BRIEF. Below are records; copy exactly the line containing "Instruction: Collapse the" and every line after it, through the last.

DATA SUPPLIED START

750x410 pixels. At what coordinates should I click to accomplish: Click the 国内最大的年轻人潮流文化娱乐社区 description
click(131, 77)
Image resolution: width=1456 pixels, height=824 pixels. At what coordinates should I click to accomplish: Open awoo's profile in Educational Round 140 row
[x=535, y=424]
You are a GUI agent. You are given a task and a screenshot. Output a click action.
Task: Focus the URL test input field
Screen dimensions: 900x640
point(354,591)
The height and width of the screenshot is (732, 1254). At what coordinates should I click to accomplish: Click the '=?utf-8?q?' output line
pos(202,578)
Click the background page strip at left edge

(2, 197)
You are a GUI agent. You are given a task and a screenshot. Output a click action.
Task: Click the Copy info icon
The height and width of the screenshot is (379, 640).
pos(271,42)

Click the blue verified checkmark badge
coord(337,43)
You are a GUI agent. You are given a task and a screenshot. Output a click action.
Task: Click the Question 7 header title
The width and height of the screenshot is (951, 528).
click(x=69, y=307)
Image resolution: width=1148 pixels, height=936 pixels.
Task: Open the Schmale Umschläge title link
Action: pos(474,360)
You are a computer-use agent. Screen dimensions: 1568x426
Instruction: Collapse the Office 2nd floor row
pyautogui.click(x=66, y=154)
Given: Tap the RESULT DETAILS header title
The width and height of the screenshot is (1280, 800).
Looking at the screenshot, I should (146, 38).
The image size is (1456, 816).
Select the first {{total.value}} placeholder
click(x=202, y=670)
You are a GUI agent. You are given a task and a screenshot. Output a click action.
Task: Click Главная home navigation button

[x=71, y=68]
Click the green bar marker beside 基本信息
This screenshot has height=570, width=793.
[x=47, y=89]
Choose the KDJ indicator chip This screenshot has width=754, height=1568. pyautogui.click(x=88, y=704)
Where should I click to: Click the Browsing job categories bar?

DATA SUPPLIED END

EXERCISE OUTPUT.
Instruction: Collapse the Office 2nd floor row
pyautogui.click(x=66, y=154)
Given: Tap the RESULT DETAILS header title
The width and height of the screenshot is (1280, 800).
Looking at the screenshot, I should (146, 38).
The image size is (1456, 816).
Select the first {{total.value}} placeholder
click(x=202, y=670)
You are a GUI agent. You are given a task and a screenshot. Output a click action.
Task: Click Главная home navigation button

[x=71, y=68]
Click the green bar marker beside 基本信息
This screenshot has height=570, width=793.
[x=47, y=89]
Choose the KDJ indicator chip This screenshot has width=754, height=1568. pyautogui.click(x=88, y=704)
Where should I click to: Click the Browsing job categories bar?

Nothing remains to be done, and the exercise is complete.